My tow eyes are left hand thread, 3.0mm.
The diameter is not so simple, it's about 15.5mm, the threads are rounded and dull. 
I'm guessing it's 16x3.00 thread with the points of the threads rounded down. Being left hand thread, you aren't going to walk into a hardware store and buy anything to screw into the hole. 

What's odd is when I look it up in the EPC, they only show the tow hook for the hatchback, and my LT sedans have it in the tool trays. I assume it's the same part number as the hatchback but can't guarantee it. The trays are definitely different to fit the different trunk floors, but the jack and jack handle are the same part numbers on sedans and hatchbacks. 

https://www.gmoutletparts.com/v-2017-chevrolet-cruze--lt--1-4l-l4-gas/body--jack-and-components


----------



## HBCRUZE2017 (Jan 25, 2018)

no dont please no lol its a cruze not a honda


----------



## Celdwist (Nov 17, 2016)

HBCRUZE2017 said:


> no dont please no lol its a cruze not a honda


So?


----------



## HBCRUZE2017 (Jan 25, 2018)

no need to rice it out...mine as well add some ss badges and plastidip all your trim and emblems


----------



## Jacque8080 (Oct 31, 2017)

my fav is the autoparts chromed plastic stick on letters.


----------



## HBCRUZE2017 (Jan 25, 2018)

lol or the fake fender vents and HUGE cruze windshield banner or chevy one


----------



## PolarisX (Dec 17, 2017)

Celdwist said:


> So?


Exactly, I'm also interested in this.
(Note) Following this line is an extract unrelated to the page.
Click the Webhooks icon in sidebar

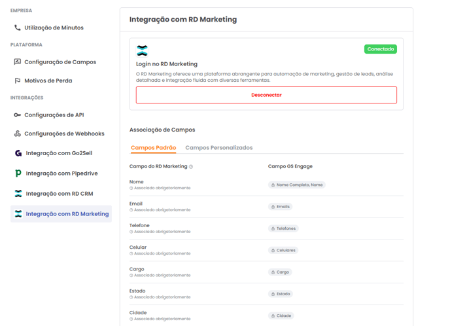coord(18,134)
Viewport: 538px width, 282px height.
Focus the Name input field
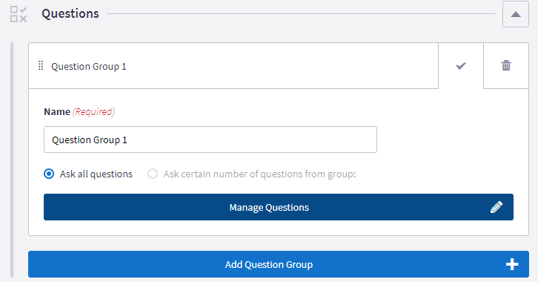click(210, 140)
I live in a state where I have to have a front plate, and on the RS the only way to remove the front holder is to drill the plastic rivets out, so I need a solution. A tow hook plate would be perfect for this, and give the RS front a much cleaner look. I will be following closely.
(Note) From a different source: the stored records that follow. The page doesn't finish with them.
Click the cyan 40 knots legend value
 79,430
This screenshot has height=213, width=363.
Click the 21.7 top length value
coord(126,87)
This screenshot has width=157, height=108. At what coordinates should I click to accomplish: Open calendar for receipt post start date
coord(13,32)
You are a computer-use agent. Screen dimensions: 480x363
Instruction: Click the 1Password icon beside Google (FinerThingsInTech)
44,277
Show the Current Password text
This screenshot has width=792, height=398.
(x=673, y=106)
I did see another solution that mounted the plate to the pop out from the bumper itself using some nuts and bolts, but I really don't want to do that, I'd like a proper mount. If someone thinks its "rice" that is their problem, not mine.


----------



## HBCRUZE2017 (Jan 25, 2018)

license plate tow hook mount is different i have one on my camaro...i also have a tow hook in my trunk but thats only for track use...i just meant running a tow hook 24/7 is rice to me not nice especially on a cruze which 99% of owners will not be tracking their cruze


----------



## PolarisX (Dec 17, 2017)

That is what OPs post was originally asking for, the hard part is the Cruze has a weird ACME rounded off looking thread.


----------



## Celdwist (Nov 17, 2016)

HBCRUZE2017 said:


> lol or the fake fender vents and HUGE cruze windshield banner or chevy one



Oh like this?


----------



## HBCRUZE2017 (Jan 25, 2018)

oh sorry i missed the tow hook "license plate" part and haha yup just like that !


----------



## CACruze76 (Apr 27, 2018)

I know this is an old post, but if you haven't found what you were looking for this, this is what I bought for my 2017 Chevy Cruze LT TurboDiesel and fits perfectly. 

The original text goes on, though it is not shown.